• ACTIVITY A: Write out the passage on Dwarfism Awareness Month, starting at "The campaign aims" and ending at "misunderstanding or dehumanization.".
• ACTIVITY B: In the passage on Dwarfism Awareness Month, which type of dwarfism is named as the most common?
• ACTIVITY C: Carry on the passage on Dwarfism Awareness Month from its last sentence.

Start of PASSAGE PROVIDED

Dwarfism Awareness Month is observed every October to raise public awareness about dwarfism, a medical or genetic condition that results in short stature, typically defined as an adult height of 4 feet 10 inches (147 cm) or shorter. There are over 200 different types of dwarfism, with achondroplasia being the most common. The month serves as a time to educate the public about the social, physical, and medical challenges people with dwarfism may face, while also promoting respect, societal participation, and accurate representation.

The campaign aims to challenge stereotypes, reduce stigma, and encourage understanding of the lived experiences of people with dwarfism. It draws attention to issues such as accessibility, discrimination, and the need for fair treatment in education, employment, healthcare, and public life. Awareness efforts also seek to discourage harmful language and media portrayals that contribute to misunderstanding or dehumanization.

End of PASSAGE PROVIDED
Start of ENTRIES SUPPLIED

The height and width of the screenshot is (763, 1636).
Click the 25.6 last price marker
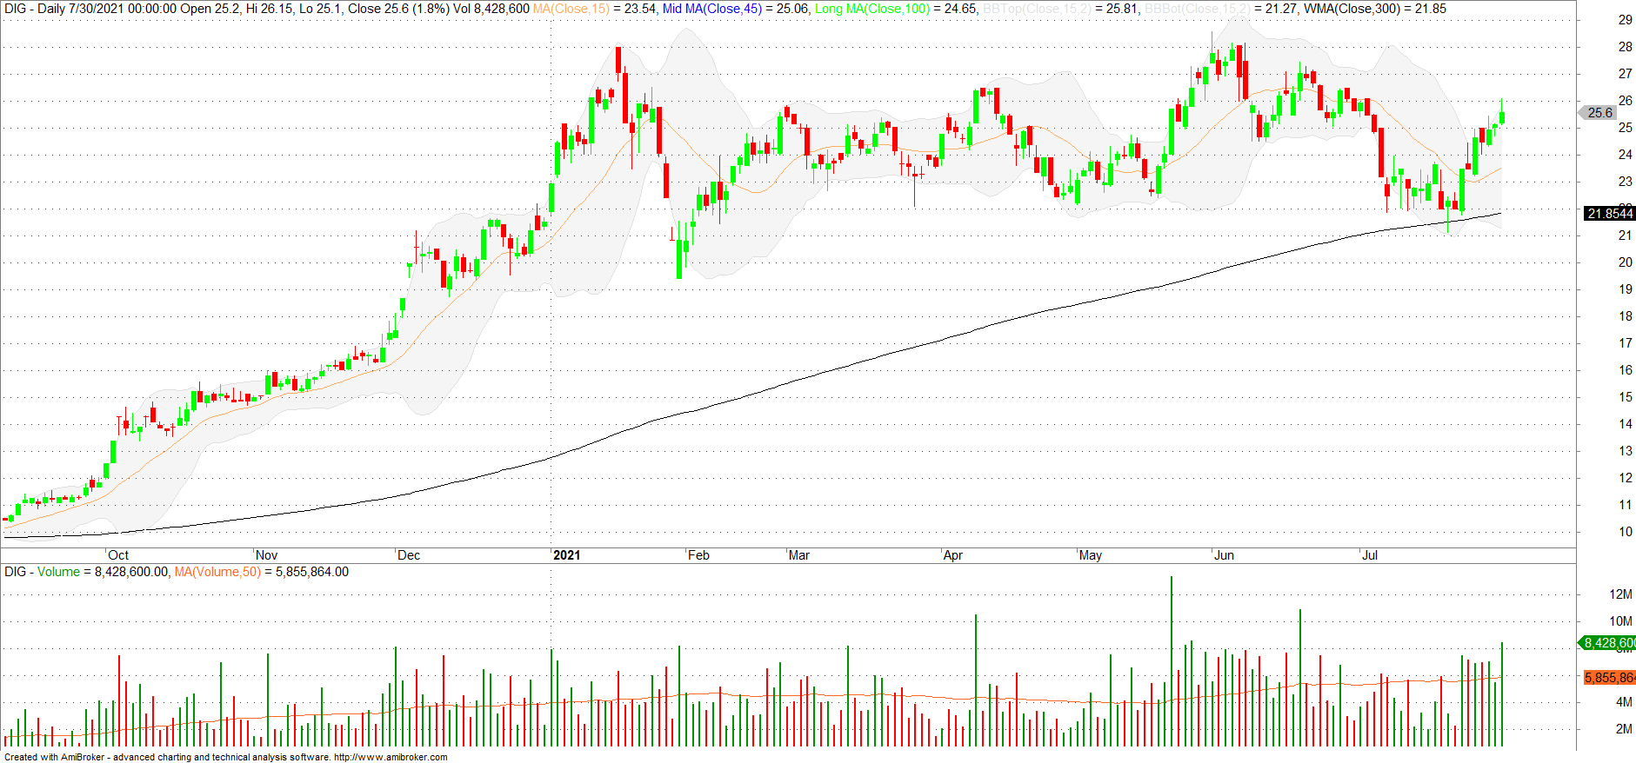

End of ENTRIES SUPPLIED
Start of ENTRIES SUPPLIED

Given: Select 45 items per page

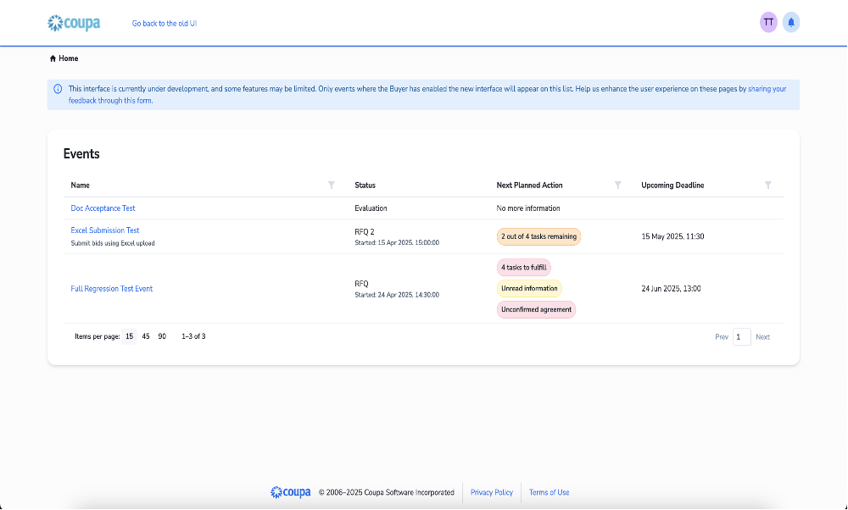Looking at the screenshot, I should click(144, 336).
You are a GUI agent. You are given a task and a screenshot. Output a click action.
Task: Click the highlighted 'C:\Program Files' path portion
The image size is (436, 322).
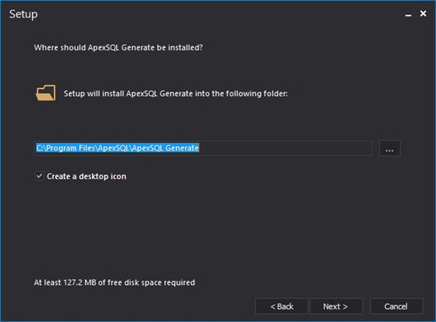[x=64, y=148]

End of ENTRIES SUPPLIED

• WRITTEN RESPONSE A:
The campaign aims to challenge stereotypes, reduce stigma, and encourage understanding of the lived experiences of people with dwarfism. It draws attention to issues such as accessibility, discrimination, and the need for fair treatment in education, employment, healthcare, and public life. Awareness efforts also seek to discourage harmful language and media portrayals that contribute to misunderstanding or dehumanization.

• WRITTEN RESPONSE B: Achondroplasia

• WRITTEN RESPONSE C:
Organisations such as Little People of America, Dwarf Sports Association UK, Restricted Growth Association, Little People UK, Child Growth Foundation, Belangenvereniging van Kleine Mensen and Bundesverband Kleinwüchsige Menschen und ihre Familien actively support awareness and advocacy efforts throughout the year, as well as corporations like Biomarin, Ascendis, Sanofi and BridgeBio.

== Dwarfism Awareness Day ==
Dwarfism Awareness Day is marked on October 25. The date honors the birthday of Billy Barty (1924–2000), actor and founder of Little People of America, who championed rights and representation for people with short stature.